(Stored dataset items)
• • • • • • •
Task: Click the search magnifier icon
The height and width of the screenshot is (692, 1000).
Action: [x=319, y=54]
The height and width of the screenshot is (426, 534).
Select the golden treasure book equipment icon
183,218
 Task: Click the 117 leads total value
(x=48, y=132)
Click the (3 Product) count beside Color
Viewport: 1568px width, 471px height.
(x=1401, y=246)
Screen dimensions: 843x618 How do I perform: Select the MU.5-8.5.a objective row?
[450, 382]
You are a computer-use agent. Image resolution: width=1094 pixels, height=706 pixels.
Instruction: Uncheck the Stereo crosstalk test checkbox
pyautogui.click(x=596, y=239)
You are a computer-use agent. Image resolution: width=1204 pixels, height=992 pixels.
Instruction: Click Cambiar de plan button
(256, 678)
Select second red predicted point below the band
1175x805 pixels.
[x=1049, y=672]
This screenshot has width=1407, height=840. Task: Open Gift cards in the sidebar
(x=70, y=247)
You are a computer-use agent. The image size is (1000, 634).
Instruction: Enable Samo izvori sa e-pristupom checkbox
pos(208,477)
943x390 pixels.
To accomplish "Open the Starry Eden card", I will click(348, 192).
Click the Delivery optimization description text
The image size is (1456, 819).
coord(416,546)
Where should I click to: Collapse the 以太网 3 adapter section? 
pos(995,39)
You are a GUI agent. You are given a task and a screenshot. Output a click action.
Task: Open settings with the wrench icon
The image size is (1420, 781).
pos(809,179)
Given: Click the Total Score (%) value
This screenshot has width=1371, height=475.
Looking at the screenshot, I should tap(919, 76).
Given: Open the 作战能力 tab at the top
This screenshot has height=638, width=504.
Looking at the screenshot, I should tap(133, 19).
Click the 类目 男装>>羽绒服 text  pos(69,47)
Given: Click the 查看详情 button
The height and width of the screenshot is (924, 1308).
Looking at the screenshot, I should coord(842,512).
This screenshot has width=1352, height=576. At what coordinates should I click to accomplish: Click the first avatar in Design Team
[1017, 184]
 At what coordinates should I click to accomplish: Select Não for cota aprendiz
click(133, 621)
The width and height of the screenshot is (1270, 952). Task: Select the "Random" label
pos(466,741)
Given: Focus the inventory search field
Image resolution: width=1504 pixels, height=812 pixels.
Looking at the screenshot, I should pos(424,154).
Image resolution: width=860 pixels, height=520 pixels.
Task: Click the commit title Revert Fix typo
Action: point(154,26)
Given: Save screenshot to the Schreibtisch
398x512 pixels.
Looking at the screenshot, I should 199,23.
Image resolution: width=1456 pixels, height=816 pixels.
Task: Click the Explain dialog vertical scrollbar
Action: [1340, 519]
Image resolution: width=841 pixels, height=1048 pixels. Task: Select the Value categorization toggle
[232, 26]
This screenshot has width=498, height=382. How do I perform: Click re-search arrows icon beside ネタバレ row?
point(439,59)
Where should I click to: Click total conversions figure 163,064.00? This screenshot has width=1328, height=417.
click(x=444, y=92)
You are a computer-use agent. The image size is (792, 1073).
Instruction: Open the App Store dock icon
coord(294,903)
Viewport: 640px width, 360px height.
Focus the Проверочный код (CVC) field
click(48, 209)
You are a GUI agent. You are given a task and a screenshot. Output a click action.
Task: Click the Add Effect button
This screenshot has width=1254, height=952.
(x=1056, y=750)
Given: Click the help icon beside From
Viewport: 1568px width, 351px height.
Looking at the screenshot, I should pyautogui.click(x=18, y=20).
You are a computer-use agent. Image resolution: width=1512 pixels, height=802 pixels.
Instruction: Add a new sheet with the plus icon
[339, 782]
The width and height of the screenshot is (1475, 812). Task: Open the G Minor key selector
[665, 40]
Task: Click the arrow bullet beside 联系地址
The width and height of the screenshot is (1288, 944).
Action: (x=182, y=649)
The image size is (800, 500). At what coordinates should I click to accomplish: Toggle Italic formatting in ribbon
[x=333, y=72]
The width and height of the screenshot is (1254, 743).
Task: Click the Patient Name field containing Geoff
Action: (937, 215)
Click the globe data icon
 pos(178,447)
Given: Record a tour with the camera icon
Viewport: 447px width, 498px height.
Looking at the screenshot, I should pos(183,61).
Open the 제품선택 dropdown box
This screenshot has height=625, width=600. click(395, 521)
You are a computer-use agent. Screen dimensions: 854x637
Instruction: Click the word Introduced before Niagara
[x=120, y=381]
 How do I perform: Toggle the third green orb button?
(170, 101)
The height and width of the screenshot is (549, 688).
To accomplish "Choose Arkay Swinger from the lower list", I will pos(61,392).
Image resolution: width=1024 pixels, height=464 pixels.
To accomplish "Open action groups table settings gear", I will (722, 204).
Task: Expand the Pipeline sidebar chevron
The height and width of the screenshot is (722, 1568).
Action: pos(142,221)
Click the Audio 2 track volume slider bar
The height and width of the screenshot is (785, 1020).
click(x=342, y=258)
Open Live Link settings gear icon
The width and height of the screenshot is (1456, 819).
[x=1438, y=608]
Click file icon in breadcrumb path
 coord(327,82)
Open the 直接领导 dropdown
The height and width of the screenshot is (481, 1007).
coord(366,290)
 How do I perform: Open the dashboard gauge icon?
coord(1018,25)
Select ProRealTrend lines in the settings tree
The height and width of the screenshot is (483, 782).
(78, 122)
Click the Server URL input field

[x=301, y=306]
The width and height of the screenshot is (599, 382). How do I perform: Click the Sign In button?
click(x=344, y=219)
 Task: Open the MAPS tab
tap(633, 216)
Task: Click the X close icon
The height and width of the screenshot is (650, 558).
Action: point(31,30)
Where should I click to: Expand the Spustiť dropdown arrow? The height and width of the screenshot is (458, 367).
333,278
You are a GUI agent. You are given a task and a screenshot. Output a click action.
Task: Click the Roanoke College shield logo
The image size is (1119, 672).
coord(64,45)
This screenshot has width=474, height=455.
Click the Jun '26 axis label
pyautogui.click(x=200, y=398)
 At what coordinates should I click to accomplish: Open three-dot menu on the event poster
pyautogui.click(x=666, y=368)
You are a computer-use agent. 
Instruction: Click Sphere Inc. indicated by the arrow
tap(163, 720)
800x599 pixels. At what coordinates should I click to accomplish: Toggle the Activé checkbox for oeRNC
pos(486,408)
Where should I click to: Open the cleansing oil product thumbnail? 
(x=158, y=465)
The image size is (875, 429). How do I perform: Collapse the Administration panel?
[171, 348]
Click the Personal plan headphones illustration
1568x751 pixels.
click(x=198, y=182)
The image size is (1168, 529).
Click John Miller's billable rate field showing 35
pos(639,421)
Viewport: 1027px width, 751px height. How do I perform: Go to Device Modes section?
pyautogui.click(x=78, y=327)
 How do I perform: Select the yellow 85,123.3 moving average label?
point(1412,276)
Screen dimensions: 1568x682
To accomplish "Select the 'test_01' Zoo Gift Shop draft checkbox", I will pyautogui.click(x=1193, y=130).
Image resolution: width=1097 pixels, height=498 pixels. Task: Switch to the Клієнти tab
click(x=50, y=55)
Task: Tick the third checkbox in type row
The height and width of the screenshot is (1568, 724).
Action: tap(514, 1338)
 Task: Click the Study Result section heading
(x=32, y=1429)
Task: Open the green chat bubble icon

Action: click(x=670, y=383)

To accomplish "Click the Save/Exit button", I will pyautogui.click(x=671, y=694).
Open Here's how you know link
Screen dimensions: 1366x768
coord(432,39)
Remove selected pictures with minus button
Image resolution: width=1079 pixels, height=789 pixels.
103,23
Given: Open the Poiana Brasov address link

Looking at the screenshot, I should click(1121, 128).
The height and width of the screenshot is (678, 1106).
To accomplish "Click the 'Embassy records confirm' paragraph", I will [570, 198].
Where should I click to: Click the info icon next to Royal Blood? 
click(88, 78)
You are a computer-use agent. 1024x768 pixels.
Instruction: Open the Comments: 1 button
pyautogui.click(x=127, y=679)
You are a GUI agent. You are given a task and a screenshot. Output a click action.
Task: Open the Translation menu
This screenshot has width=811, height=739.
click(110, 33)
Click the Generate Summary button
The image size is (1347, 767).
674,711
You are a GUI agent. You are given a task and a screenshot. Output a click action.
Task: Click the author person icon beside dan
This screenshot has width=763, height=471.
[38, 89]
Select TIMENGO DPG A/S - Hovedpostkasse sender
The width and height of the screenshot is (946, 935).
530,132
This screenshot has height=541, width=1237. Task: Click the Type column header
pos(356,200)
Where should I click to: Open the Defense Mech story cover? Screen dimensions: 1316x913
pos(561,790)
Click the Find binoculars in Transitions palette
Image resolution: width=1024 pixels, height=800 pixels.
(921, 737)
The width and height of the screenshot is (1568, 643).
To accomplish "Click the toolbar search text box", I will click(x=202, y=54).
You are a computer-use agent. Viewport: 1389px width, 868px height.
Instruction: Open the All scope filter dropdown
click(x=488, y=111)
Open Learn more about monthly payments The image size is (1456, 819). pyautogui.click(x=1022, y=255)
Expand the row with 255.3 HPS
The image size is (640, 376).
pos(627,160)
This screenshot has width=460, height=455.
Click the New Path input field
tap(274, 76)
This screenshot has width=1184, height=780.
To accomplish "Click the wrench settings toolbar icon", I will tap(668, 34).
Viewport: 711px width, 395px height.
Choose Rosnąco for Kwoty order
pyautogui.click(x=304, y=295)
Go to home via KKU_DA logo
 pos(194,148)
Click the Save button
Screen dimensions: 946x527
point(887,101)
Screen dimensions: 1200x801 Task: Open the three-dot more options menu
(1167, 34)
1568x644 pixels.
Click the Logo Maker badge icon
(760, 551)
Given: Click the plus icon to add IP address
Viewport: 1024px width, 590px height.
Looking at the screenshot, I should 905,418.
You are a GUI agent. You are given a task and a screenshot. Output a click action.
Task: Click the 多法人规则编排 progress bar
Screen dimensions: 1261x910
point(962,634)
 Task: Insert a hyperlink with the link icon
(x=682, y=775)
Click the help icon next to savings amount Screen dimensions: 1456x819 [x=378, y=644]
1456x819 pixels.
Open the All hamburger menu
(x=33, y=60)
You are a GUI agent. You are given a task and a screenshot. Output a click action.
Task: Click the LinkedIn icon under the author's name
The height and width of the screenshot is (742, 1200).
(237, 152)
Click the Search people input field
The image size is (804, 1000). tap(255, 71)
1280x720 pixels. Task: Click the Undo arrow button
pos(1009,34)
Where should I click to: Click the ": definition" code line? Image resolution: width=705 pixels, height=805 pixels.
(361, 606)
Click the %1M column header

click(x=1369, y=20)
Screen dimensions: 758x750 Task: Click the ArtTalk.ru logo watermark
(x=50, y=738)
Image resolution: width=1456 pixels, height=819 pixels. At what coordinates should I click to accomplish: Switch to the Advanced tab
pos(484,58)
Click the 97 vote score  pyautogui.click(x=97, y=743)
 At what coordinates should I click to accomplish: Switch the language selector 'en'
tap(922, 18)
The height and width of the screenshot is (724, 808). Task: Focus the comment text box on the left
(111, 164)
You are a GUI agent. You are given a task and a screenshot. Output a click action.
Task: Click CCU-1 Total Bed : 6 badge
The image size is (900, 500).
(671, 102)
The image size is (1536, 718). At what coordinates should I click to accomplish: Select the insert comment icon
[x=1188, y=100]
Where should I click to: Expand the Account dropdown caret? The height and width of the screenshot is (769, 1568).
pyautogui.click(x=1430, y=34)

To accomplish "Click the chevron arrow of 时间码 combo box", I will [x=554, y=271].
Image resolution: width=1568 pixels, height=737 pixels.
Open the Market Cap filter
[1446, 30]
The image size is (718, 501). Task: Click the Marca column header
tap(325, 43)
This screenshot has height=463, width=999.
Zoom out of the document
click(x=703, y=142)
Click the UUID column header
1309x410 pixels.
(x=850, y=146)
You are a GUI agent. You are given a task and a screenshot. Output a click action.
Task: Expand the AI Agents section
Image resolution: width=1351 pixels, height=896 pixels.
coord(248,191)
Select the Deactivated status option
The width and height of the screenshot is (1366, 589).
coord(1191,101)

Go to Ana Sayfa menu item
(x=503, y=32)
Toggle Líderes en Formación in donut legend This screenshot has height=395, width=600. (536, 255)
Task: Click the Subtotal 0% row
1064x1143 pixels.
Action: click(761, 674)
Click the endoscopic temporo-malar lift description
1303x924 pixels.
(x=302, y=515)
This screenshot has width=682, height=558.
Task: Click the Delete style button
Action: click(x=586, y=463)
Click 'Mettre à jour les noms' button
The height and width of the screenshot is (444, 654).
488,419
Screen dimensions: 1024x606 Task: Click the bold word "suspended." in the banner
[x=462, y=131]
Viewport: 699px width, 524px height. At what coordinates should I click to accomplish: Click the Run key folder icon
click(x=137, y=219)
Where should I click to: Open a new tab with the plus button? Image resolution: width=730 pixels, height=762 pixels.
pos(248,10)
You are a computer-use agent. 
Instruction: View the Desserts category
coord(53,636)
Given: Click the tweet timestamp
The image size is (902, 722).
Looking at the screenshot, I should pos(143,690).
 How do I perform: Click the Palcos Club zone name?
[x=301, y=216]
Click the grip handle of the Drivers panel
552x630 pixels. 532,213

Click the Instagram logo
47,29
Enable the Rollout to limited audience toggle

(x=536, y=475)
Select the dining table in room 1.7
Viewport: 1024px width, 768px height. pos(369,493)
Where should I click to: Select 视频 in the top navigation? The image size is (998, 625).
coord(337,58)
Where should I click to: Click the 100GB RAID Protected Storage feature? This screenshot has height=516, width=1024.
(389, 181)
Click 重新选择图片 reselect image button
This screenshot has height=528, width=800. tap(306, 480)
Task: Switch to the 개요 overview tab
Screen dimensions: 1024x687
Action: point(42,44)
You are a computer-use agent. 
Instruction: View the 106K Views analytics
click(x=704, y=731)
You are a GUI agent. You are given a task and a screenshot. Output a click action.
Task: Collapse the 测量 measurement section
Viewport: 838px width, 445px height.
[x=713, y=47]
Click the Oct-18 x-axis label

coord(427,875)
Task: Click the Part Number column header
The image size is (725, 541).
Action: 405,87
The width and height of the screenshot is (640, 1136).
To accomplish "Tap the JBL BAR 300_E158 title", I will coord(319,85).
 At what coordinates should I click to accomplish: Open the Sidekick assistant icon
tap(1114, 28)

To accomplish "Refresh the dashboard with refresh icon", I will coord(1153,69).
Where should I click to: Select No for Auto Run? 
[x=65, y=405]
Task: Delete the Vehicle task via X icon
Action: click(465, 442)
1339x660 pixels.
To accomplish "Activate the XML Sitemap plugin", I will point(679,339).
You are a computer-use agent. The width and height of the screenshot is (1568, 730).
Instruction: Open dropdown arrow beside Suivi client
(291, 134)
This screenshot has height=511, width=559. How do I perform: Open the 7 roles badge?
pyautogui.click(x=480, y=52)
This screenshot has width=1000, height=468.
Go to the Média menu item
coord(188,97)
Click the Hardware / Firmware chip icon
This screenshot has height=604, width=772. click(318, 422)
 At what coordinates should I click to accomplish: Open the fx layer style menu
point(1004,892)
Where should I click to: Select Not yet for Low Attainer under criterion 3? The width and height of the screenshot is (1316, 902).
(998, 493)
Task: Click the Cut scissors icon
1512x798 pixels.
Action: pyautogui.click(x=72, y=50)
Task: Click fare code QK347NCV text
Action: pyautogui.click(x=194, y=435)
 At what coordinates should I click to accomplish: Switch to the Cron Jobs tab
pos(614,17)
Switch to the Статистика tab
• • • • • • •
Look through the entries above and say how many lines hold the word "toolbar", giving the number alone.

## Reply
2